Engineers connected a cable through which they hope to supply electricity to part of the Fukushima Daiichi plant.
The earthquake and tsunami it triggered crippled the plant's cooling systems, and some radiation has leaked.
Food products from the Fukushima prefecture now have been banned from sale after radioactive contamination was found in milk and spinach.
Japanese authorities confirmed the presence of radioactive iodine in the products, tested between 16 and 18 March, and said it could be harmful to human health if ingested.
International nuclear experts at the IAEA say that, although radioactive iodine has a short half-life of about eight days, there is a short-term risk to human health if it is ingested, and it can cause damage to the thyroid.
Traces of radioactive iodine have also been found in tapwater in Tokyo and five other prefectures, officials said on Saturday.
The traces are within government safety limits, but usual tests show no iodine, the AP news agency reported.
The earthquake and tsunami which struck on 11 March are known to have killed more than 7,300 people, while 11,000 more remain missing.
The authorities have begun building temporary homes for some of the hundreds of thousands of people still sheltering at emergency evacuation centres.
Many survivors have been enduring freezing temperatures without water, electricity, fuel or enough food.
Japan has been shaken by scores of tremors since 11 March - one of magnitude 6.1 hit the Ibaraki area south of Fukushima on Saturday. There were no immediate reports of any damage.
At the stricken plant, firefighters have continued to spray water at the dangerously overheated fuel rods, in a desperate attempt to avert a meltdown.
Engineers hope that restoring power will allow them to restart pumps to continue the cooling process.
Japan's nuclear safety agency earlier hoped that electricity would be restored on Saturday but later revised its projection.
"If no problem is found at the facility today, the power will resume as early as tomorrow [Sunday], " agency spokesman Fumiaki Hayakawa is quoted by the AFP news agency as saying.
However, an official from the power company which runs the plant told AFP: "Although we are doing our best, unfortunately we cannot say when electricity will be restored."
Given the scale of the damage, it is not certain the cooling systems will work even if power is restored.

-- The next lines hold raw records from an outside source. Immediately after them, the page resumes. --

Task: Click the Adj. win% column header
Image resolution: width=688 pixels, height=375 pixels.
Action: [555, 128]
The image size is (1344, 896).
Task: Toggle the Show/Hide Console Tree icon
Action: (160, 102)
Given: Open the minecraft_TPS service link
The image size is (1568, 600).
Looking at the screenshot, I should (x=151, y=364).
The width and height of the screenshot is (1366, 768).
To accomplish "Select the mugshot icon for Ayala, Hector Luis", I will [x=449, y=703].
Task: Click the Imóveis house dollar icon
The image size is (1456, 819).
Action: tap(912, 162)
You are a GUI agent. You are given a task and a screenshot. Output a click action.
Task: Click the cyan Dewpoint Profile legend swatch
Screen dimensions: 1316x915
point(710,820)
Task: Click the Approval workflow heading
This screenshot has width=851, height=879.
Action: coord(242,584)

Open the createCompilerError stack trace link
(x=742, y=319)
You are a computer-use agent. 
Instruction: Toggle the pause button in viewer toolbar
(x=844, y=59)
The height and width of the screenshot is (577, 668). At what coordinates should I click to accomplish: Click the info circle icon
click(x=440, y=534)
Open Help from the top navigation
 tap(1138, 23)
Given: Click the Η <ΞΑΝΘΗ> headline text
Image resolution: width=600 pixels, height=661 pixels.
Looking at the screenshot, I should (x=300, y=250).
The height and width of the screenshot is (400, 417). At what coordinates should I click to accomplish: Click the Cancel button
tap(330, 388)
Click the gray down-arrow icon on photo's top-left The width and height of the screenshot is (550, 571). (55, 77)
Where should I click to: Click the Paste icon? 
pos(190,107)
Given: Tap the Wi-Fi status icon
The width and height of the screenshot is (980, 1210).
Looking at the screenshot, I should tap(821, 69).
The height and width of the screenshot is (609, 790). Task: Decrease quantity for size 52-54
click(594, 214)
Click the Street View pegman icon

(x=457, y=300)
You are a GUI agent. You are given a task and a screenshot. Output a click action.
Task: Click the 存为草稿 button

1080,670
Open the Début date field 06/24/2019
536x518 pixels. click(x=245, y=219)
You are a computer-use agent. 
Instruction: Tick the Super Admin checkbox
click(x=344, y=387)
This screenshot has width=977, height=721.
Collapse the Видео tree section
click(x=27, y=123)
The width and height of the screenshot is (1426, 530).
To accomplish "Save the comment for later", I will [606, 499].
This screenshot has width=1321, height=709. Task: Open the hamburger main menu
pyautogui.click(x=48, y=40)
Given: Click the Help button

Workers are also boring holes in roofs at the plant to prevent a potential gas explosion.
On Friday officials raised the alert level at the plant from four to five on a seven-point international scale of atomic incidents.
The crisis, previously rated as a local problem, is now regarded as having "wider consequences".
Radiation levels have risen in the capital Tokyo, 240km (150 miles) to the south, but officials say the amounts found are not harmful.
Meanwhile, reports that a young man had been found in a wrecked house eight days on from the quake have proved false, after it emerged that he had in fact returned to his ruined home from an evacuation centre.
Katsuharu Moriya, a man in his 20s, was found on Saturday by emergency workers in the city of Kesennuma, in Miyagi prefecture - one of the hardest-hit regions.
Millions of people have been affected by the 9.0-magnitude quake and tsunami; about 400,000 people are homeless.
The government has now conceded it was too slow in dealing with the nuclear crisis.
Chief Cabinet Secretary Yukio Edano accepted that "in hindsight, we could have moved a little quicker in assessing the situation and co-ordinating all that information and provided it faster".
Prime Minister Naoto Kan has sought to form a crisis cabinet to tackle reconstruction, but the leader of Japan's conservative opposition rejected an offer to join a grand coalition.